#### [AIM OF THE TASK]
When you reach the line in the data below that contains "This screenshot has width=616, height=673.", please start repeating lines exactly, and stop after the line that contains "Click the calendar month title header", repeating nothing else.

*** THE RECORDS ***

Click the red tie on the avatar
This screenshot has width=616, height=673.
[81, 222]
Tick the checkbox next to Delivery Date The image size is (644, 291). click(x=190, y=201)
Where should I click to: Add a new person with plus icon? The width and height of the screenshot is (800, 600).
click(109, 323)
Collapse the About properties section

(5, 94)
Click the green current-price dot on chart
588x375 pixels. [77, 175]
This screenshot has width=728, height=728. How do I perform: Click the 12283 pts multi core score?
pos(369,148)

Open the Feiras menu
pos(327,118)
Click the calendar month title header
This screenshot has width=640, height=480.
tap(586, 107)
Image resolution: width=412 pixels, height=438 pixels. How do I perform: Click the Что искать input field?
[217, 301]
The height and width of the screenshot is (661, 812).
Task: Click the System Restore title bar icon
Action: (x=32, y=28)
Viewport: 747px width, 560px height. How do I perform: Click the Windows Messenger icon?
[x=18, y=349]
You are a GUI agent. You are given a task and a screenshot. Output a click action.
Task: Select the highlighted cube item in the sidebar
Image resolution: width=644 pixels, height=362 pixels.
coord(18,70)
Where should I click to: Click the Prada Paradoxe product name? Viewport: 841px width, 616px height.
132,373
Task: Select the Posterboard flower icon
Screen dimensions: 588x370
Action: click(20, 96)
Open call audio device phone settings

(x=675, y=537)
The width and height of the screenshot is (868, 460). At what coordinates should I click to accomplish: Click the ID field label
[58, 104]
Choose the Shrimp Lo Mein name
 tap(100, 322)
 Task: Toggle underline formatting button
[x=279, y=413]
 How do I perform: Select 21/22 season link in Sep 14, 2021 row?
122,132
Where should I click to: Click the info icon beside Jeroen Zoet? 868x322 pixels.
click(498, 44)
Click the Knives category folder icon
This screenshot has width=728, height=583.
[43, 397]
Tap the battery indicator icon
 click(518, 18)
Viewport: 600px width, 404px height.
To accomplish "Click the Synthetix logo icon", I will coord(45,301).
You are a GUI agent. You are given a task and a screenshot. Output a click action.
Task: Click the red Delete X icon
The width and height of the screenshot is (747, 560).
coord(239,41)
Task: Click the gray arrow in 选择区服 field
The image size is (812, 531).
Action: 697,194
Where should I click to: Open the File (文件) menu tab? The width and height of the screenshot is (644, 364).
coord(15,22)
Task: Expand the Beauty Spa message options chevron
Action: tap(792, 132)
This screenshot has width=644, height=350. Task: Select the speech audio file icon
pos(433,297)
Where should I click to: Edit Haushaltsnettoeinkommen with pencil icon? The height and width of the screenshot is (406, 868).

*** End of THE RECORDS ***

#### [REPLY]
This screenshot has width=616, height=673.
[81, 222]
Tick the checkbox next to Delivery Date The image size is (644, 291). click(x=190, y=201)
Where should I click to: Add a new person with plus icon? The width and height of the screenshot is (800, 600).
click(109, 323)
Collapse the About properties section

(5, 94)
Click the green current-price dot on chart
588x375 pixels. [77, 175]
This screenshot has width=728, height=728. How do I perform: Click the 12283 pts multi core score?
pos(369,148)

Open the Feiras menu
pos(327,118)
Click the calendar month title header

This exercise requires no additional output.